Traire par charmes. Voy. Blokula.

Trajan, empereur romain qui, selon Dion Cassius, se trouvant à Antioche lors de ce terrible tremblement de terre qui renversa presque toute la ville, fut sauvé par un démon, lequel se présenta subitement devant lui, le prit entre ses bras, sortit avec lui par une fenêtre et Remporta j hors de la ville.

On a écrit que Trajan ne rebâtit pas la ville d’Italica, où ses ancêtres étaient nés, parce qu’un mathématicien devin lui avait prédit qu’autant cette ville croîtrait en maisons, autant son empire décroîtrait en provinces.

Transmigration des âmes. Plusieurs anciens philosophes, comme Empédocle, Pythagore et Platon, avaient imaginé que les âmes, après la mort, passaient du corps qu’elles venaient de quitter dans un autre corps, afin d’y être purifiées avant de parvenir à l’état de béatitude. Les uns pensaient que ce passage se faisait seulement d’un corps humain dans un autre de même espèce. D’autres soutenaient que certaines âmes entraient dans les corps des animaux et même dans ceux des plantes. Cette transmigration était nommée par les Grecs métempsycose et métensomatose.

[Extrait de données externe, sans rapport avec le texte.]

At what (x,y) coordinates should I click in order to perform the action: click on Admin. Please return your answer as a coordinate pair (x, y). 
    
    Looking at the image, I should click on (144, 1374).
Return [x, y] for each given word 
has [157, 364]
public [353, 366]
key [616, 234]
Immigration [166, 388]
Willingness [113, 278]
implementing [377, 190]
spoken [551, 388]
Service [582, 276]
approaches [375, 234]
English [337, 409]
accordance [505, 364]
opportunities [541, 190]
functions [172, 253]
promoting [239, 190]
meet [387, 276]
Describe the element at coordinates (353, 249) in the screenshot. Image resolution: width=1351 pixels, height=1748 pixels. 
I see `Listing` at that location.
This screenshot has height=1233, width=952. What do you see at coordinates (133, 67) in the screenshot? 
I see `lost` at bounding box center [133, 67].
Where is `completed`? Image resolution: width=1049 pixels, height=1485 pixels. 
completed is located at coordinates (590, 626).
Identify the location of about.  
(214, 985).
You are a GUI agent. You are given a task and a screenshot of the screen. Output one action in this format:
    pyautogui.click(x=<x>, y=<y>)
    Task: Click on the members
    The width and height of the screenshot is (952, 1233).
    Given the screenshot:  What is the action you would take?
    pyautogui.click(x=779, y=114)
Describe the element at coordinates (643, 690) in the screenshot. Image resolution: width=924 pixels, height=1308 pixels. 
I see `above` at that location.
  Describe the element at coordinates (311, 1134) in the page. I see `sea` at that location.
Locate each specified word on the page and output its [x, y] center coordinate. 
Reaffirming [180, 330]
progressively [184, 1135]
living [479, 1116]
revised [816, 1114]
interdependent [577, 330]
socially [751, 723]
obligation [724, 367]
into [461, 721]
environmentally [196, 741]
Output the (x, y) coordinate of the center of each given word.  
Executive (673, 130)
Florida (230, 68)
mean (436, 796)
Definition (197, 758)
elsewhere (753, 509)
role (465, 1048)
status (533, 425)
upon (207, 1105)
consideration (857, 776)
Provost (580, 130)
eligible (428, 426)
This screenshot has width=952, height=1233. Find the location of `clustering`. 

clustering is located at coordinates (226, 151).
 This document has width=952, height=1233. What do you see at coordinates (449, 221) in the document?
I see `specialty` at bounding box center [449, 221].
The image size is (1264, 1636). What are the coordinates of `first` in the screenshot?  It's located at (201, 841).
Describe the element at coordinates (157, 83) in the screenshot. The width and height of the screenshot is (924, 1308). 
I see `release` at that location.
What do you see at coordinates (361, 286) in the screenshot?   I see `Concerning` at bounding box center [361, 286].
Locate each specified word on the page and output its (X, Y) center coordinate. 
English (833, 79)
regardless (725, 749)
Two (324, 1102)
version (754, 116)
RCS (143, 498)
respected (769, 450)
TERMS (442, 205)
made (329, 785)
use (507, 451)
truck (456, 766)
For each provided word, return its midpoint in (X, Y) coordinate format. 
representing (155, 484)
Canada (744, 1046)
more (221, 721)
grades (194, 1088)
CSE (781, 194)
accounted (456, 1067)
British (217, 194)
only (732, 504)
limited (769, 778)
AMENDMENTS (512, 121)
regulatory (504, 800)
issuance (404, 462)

C’est encore aujourd’hui un des principaux articles de la croyance des Indiens. Ce dogme absurde, enfanté par le panthéisme, leur fait considérer les maux de cette vie, non comme une épreuve utile à la vertu, mais comme la punition des crimes commis dans un autre corps. N’ayant aucun souvenir de ces crimes, leur croyance ne peut servir à leur en faire éviter aucun. Elle leur inspire de l’horreur pour la caste des parias, parce qu’ils supposent que ce sont des hommes qui ont commis des forfaits affreux dans une vie précédente. Elle leur donne plus de charité pour les animaux même nuisibles que pour les hommes, et une aversion invincible pour les Européens, parce qu’ils tuent les animaux. Enfin, la multitude des transmigrations leur fait envisager les récompenses de la vertu dans un si grand éloignement qu’ils n’ont plus le courage de les mériter[1].

Transport des sorcières. Quelques-unes se transportent au sabbat enlevées par les airs, comme Simon le magicien et sans monture ; mais, en France surtout, les sorcières considérables, lorsqu’elles emportaient au sabbat quelque enfant, étaient transportées et ramenées à domicile par un bouc qui voyageait dans le vide comme un oiseau.

 
Sorcière chevauchant à un bouc volant
Sorcière chevauchant à un bouc volant
 

Trasulle. Tibère, étant à Rhodes, voulut satisfaire sa curiosité relativement à l’astrologie judiciaire. Il fit venir l’un après l’autre tous ceux qui se mêlaient de prédire l’avenir ; il les attendait sur une terrasse élevée de sa maison au bord de la mer. Un de ses affranchis, d’une taille haute et d’une force extraordinaire, les lui amenait là à travers les précipices ; et si Tibère reconnaissait que l’astrologue n’était qu’un fourbe, l’affranchi ne manquait pas, à un signal convenu, de le précipiter dans la mer.

Il y avait alors à Rhodes un certain Trasulle, homme habile dans l’astrologie, disait-on, mais incontestablement d’un esprit très-adroit. Il fut conduit comme les autres à ce lieu écarté, assura à Tibère qu’il, serait empereur et lui prédit beaucoup de choses futures. Tibère lui demanda ensuite s’il connaissait ses propres destinées et s’il avait tiré son propre horoscope. Trasulle, qui avait eu quelques soupçons, car il n’avait vu revenir aucun de ses confrères, et qui sentit redoubler ses craintes en considérant le visage de Tibère, l’homme qui l’avait amené et qui ne le quittait point, le lieu élevé où il se trouvait, le précipice qui était à ses pieds, regarda le ciel

  1. Bergier, Dictionnaire de théologie.